Ordinanza Corte di Cassazione 26 gennaio 2018, n. 1978
Rifiuti - Tarsu - Determinazione - Articoli 65, 68 e 69, Dlgs 507/1993 - Esercizi alberghieri - Delibera comunale - Previsione di tariffe superiori a quelle previste per le civili abitazioni - Legittimità - Sussistenza
È pienamente legittima una tariffa della tassa rifiuti notevolmente più alta per un esercizio alberghiero rispetto a una civile abitazione perché è dato di esperienza la sua maggiore capacità produttiva di rifiuti.
Nell'ordinanza 26 gennaio 2018, n. 1978 la Suprema Corte ha riformato la decisione della Commissione tributaria che aveva dato ragione a una impresa alberghiera che aveva impugnato una cartella di pagamento emesso da un Comune siciliano.
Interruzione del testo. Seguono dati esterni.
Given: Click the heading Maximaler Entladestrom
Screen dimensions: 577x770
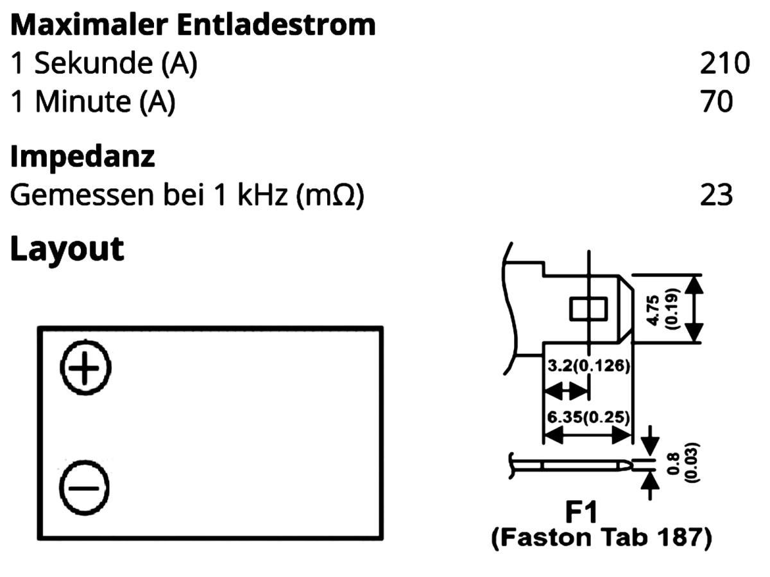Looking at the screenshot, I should [193, 24].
Per i Giudici del merito la delibera comunale era illegittima per avere inserito immotivatamente gli alberghi in una categoria tariffaria diversa da quella delle abitazioni ed aver ad essa applicato una tariffa notevolmente superiore, in violazione degli articoli 65, 68 e 69 Dlgs 507/1993.
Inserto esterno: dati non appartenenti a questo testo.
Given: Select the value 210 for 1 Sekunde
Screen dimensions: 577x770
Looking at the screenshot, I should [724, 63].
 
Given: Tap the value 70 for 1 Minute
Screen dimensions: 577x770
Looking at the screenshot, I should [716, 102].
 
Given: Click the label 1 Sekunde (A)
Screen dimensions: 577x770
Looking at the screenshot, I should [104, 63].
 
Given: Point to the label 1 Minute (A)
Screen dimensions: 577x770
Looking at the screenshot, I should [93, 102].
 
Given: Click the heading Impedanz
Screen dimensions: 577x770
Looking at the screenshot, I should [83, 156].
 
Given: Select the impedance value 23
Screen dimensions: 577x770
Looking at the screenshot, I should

Non la pensa così la Corte di Cassazione che ha ribadito il principio per cui è legittima la delibera comunale che prevede tariffe della tassa rifiuti notevolmente superiori per gli alberghi in quanto la maggiore capacità produttiva di un esercizio alberghiero rispetto ad una civile abitazione costituisce un dato di comune esperienza, emergente da un esame comparato dei regolamenti comunali in materia, ed assunto quale criterio di classificazione e valutazione quantitativa della tariffa. E del resto l'indice di legittimità della delibera comunale non va riferito alla differenza tra le tariffe applicate a ciascuna categoria classificata, ma alla relazione tra le tariffe ed i costi del servizio discriminati in base alla loro classificazione economica.